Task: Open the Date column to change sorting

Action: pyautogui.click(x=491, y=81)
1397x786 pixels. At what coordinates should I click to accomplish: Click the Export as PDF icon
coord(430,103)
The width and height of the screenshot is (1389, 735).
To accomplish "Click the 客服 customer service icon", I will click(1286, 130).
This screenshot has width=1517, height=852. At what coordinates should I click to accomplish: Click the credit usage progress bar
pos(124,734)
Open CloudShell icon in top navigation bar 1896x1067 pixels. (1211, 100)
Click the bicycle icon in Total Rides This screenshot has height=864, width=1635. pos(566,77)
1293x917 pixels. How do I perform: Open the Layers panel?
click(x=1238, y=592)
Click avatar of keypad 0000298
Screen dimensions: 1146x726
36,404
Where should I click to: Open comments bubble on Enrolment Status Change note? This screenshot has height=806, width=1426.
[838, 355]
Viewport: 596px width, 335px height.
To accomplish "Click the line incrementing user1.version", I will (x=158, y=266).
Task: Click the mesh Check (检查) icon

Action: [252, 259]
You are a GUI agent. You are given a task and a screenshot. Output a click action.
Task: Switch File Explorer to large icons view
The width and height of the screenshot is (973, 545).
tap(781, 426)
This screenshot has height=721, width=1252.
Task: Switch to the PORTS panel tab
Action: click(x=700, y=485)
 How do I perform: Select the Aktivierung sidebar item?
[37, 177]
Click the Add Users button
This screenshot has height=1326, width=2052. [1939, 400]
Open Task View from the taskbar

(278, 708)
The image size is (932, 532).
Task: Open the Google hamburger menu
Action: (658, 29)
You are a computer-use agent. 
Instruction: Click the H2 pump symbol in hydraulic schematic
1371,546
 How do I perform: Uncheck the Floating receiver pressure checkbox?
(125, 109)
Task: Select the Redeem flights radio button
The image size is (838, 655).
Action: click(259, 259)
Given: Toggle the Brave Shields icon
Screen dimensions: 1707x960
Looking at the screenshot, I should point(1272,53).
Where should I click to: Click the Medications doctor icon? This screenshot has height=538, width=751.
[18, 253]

• [Aim of the exercise]
Every line of the data must be written out again word for word.

• [The answer]
Task: Open the Date column to change sorting

Action: pyautogui.click(x=491, y=81)
1397x786 pixels. At what coordinates should I click to accomplish: Click the Export as PDF icon
coord(430,103)
The width and height of the screenshot is (1389, 735).
To accomplish "Click the 客服 customer service icon", I will click(1286, 130).
This screenshot has width=1517, height=852. At what coordinates should I click to accomplish: Click the credit usage progress bar
pos(124,734)
Open CloudShell icon in top navigation bar 1896x1067 pixels. (1211, 100)
Click the bicycle icon in Total Rides This screenshot has height=864, width=1635. pos(566,77)
1293x917 pixels. How do I perform: Open the Layers panel?
click(x=1238, y=592)
Click avatar of keypad 0000298
Screen dimensions: 1146x726
36,404
Where should I click to: Open comments bubble on Enrolment Status Change note? This screenshot has height=806, width=1426.
[838, 355]
Viewport: 596px width, 335px height.
To accomplish "Click the line incrementing user1.version", I will (x=158, y=266).
Task: Click the mesh Check (检查) icon

Action: [252, 259]
You are a GUI agent. You are given a task and a screenshot. Output a click action.
Task: Switch File Explorer to large icons view
The width and height of the screenshot is (973, 545).
tap(781, 426)
This screenshot has height=721, width=1252.
Task: Switch to the PORTS panel tab
Action: click(x=700, y=485)
 How do I perform: Select the Aktivierung sidebar item?
[37, 177]
Click the Add Users button
This screenshot has height=1326, width=2052. [1939, 400]
Open Task View from the taskbar

(278, 708)
The image size is (932, 532).
Task: Open the Google hamburger menu
Action: (658, 29)
You are a computer-use agent. 
Instruction: Click the H2 pump symbol in hydraulic schematic
1371,546
 How do I perform: Uncheck the Floating receiver pressure checkbox?
(125, 109)
Task: Select the Redeem flights radio button
The image size is (838, 655).
Action: click(259, 259)
Given: Toggle the Brave Shields icon
Screen dimensions: 1707x960
Looking at the screenshot, I should point(1272,53).
Where should I click to: Click the Medications doctor icon? This screenshot has height=538, width=751.
[18, 253]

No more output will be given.